Avevano dei cucchiai dai manici lunghissimi, legati alle loro braccia.
Tutti potevano raggiungere il piatto di cibo e raccoglierne un po’, ma poiché il manico del cucchiaio era più lungo del braccio, non potevano portare il cibo alla bocca.
Il sant’uomo tremò alla vista della loro miseria e delle loro sofferenze.

Dio disse:

“Hai appena visto l’Inferno!”
Dio e l’uomo si diressero verso la seconda porta.
Dio l’aprì.
La scena che l’uomo vide era identica alla precedente.
C’era la grande tavola rotonda, il recipiente colmo di cibo delizioso, che gli fece ancora venire l’acquolina in bocca, e le persone intorno alla tavola avevano anch’esse i cucchiai dai lunghi manici.
Questa volta, però, le persone erano ben nutrite e felici e conversavano tra di loro sorridendo.

Il sant’uomo disse a Dio:

“Non capisco!”
“È semplice,” rispose Dio, “dipende da un’abilità:
essi hanno appreso a nutrirsi reciprocamente tra loro, mentre gli altri non pensano che a loro stessi.”

Brano di Mahatma Gandhi

Il saggio e le due donne

Il saggio e le due donne

Due donne si recarono da un saggio, che aveva fama di santo, per chiedere qualche consiglio sulla vita spirituale.
Una pensava di essere una grande peccatrice.
Nei primi anni del suo matrimonio aveva tradito la fiducia del marito.
Non riusciva a dimenticare quella colpa, anche se poi si era sempre comportata in modo irreprensibile, e continuava a torturarsi per il rimorso.
La seconda invece, che era sempre vissuta nel rispetto delle leggi, si sentiva perfettamente innocente e in pace con se stessa.

Il saggio si fece raccontare la vita di tutte e due.

La prima raccontò tra le lacrime la sua grossa colpa.
Diceva, singhiozzando, che per lei non poteva esserci perdono, perché troppo grande era il suo peccato.
La seconda disse che non aveva particolari peccati da confessare.
Il sant’uomo si rivolse alla prima:
“Figliola, vai a cercare una pietra, la più pesante e grossa che riesci a sollevare e portamela qui!”
Poi, rivolto alla seconda:
“E tu, portami tante pietre quante riesci a tenerne in grembo, ma che siano piccole.”
Le due donne sì affrettarono a eseguire l’ordine del saggio.
La prima tornò con una grossa pietra, la seconda con un’enorme borsa piena di piccoli sassi.
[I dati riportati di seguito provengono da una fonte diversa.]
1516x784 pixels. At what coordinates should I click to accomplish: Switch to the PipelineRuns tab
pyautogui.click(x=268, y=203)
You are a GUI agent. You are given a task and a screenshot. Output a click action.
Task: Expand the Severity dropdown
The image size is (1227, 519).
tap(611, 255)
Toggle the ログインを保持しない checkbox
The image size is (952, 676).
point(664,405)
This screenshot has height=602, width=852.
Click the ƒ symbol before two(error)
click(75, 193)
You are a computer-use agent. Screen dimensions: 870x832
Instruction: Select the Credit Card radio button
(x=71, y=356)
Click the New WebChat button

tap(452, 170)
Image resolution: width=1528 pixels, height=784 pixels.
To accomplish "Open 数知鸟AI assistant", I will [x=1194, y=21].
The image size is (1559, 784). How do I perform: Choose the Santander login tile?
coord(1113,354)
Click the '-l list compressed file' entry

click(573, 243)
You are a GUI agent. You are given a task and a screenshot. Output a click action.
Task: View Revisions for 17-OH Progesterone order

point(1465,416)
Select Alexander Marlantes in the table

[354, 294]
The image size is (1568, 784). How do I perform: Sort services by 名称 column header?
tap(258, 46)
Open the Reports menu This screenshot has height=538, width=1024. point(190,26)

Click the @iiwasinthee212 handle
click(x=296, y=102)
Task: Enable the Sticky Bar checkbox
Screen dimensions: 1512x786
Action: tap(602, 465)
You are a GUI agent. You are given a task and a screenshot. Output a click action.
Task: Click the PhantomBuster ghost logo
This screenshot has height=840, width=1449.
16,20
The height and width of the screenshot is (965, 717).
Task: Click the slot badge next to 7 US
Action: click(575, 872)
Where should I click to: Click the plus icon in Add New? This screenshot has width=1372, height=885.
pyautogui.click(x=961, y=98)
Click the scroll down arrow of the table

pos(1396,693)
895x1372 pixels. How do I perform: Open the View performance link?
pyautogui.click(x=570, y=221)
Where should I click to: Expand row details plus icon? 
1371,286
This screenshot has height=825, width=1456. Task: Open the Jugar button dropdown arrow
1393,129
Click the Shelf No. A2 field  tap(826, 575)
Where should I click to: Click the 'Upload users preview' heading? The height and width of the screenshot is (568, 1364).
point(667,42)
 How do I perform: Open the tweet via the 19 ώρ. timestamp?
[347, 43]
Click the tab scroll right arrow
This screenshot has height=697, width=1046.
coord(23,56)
Il saggio guardò le pietre e poi disse:

“Ora dovete fare un’altra cosa:
riportate le pietre dove le avete prese, ma badate bene di rimettere ognuna di esse nel posto esatto dove l’avete presa.
Poi tornate da me.”
Pazientemente, le due donne cercarono di eseguire l’ordine del saggio.
La prima trovò facilmente il punto dove aveva preso la pietrona e la rimise a posto.
La seconda invece girava invano, cercando di ricordarsi dove aveva raccattato le piccole pietre della sua borsa.
Era chiaramente un compito impossibile e tornò mortificata dal saggio con tutte le sue pietre.

Il sant’uomo sorrise e disse:

“Succede la stessa cosa con i peccati.
Tu,” disse rivolto alla prima donna, “hai facilmente rimesso a posto la tua pietra perché sapevi dove l’avevi presa:
hai riconosciuto il tuo peccato, hai ascoltato umilmente i rimproveri della gente e della tua coscienza, e hai riparato grazie al tuo pentimento.
Tu, invece,” disse alla seconda, “non sai dove hai preso tutte le tue pietre, come non hai saputo accorgerti dei tuoi piccoli peccati.
Magari hai condannato le grosse colpe degli altri e sei rimasta invischiata nelle tue, perché non hai saputo vederle!”